What’s in your home? New Walmart policy promises safer ingredients in household and personal care products

Wal-Mart bans hazardous chemicals
At Walmart's Global Sustainability Milestone Meeting, the company unveiled a new policy on chemicals, calling for expanded ingredient disclosure and targeting about ten key chemicals of concern for substitution with safer ingredients. Image: Digital Journal

Ever worry about what’s in that cleaner you just sprayed all over the house? What about the shampoo your kids use each night? Today, an overwhelming number of products on store shelves and in our homes contain chemicals known to pose health risks to humans. Thanks to a new chemicals policy just announced by Walmart, American consumers are a step closer to having safer, healthier items in their homes.

It may surprise you that Walmart is leading the retail industry in eliminating hazardous chemicals from household products. Under the guidance of Environmental Defense Fund (EDF), Walmart has committed to taking steps that will move the entire industry — from manufacturers to retailers — towards producing and stocking safer products on shelves across America.

At Walmart’s Global Sustainability Milestone Meeting, the company unveiled a new policy on chemicals, calling for expanded ingredient disclosure and targeting about ten key chemicals of concern for substitution with safer ingredients. It also plans to take its private brand consumables products through a rigorous screening process for these chemicals.

The commitments made today will impact some 20 per cent of the consumables sold at Walmart stores nationwide — the non-food products that you can pour, squeeze, dab or otherwise apply to your body or use in and around your home or car. This includes everyday products like shampoo, baby lotion, cosmetics, paint, spray cleaners and air fresheners.

Over the past several years, major companies like SC Johnson, Johnson and Johnson, and most recently, Procter & Gamble — some of Walmart’s biggest suppliers — have all taken steps to phase out hazardous chemicals.

- [SUPPLIED ENTRIES]

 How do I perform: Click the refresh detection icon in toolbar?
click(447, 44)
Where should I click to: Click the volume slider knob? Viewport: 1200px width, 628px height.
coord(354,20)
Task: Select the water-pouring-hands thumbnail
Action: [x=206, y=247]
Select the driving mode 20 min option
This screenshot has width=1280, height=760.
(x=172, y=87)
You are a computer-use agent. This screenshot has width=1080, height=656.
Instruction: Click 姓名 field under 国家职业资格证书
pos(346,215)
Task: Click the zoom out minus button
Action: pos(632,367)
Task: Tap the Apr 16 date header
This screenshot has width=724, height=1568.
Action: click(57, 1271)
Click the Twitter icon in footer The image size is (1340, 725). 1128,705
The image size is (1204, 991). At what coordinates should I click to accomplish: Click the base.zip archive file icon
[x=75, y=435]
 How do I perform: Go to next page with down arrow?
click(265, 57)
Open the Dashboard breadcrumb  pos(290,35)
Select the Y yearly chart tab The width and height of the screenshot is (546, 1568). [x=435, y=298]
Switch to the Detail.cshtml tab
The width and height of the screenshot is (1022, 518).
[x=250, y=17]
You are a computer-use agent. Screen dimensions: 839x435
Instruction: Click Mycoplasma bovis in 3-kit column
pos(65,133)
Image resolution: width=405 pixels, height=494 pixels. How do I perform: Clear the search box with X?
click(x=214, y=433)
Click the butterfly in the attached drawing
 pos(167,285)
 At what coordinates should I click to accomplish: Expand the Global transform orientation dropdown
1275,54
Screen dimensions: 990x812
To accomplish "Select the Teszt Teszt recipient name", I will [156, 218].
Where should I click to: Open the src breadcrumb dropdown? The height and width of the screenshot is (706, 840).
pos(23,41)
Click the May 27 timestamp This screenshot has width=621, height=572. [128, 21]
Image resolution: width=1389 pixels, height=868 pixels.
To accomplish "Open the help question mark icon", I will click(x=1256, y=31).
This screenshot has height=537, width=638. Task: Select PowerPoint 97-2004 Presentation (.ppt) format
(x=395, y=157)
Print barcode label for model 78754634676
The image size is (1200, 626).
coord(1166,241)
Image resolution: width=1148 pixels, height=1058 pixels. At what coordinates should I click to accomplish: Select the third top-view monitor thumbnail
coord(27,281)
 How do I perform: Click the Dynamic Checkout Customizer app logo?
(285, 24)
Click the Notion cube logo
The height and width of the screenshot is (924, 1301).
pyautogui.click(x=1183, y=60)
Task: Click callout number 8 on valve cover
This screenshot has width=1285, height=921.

- [TASK OBJECTIVE] Copy out the entire Walmart chemicals article word for word, from its headline to its final sentence.

- [TASK ANSWER]
What’s in your home? New Walmart policy promises safer ingredients in household and personal care products

Wal-Mart bans hazardous chemicals
At Walmart's Global Sustainability Milestone Meeting, the company unveiled a new policy on chemicals, calling for expanded ingredient disclosure and targeting about ten key chemicals of concern for substitution with safer ingredients. Image: Digital Journal

Ever worry about what’s in that cleaner you just sprayed all over the house? What about the shampoo your kids use each night? Today, an overwhelming number of products on store shelves and in our homes contain chemicals known to pose health risks to humans. Thanks to a new chemicals policy just announced by Walmart, American consumers are a step closer to having safer, healthier items in their homes.

It may surprise you that Walmart is leading the retail industry in eliminating hazardous chemicals from household products. Under the guidance of Environmental Defense Fund (EDF), Walmart has committed to taking steps that will move the entire industry — from manufacturers to retailers — towards producing and stocking safer products on shelves across America.

At Walmart’s Global Sustainability Milestone Meeting, the company unveiled a new policy on chemicals, calling for expanded ingredient disclosure and targeting about ten key chemicals of concern for substitution with safer ingredients. It also plans to take its private brand consumables products through a rigorous screening process for these chemicals.

The commitments made today will impact some 20 per cent of the consumables sold at Walmart stores nationwide — the non-food products that you can pour, squeeze, dab or otherwise apply to your body or use in and around your home or car. This includes everyday products like shampoo, baby lotion, cosmetics, paint, spray cleaners and air fresheners.

Over the past several years, major companies like SC Johnson, Johnson and Johnson, and most recently, Procter & Gamble — some of Walmart’s biggest suppliers — have all taken steps to phase out hazardous chemicals.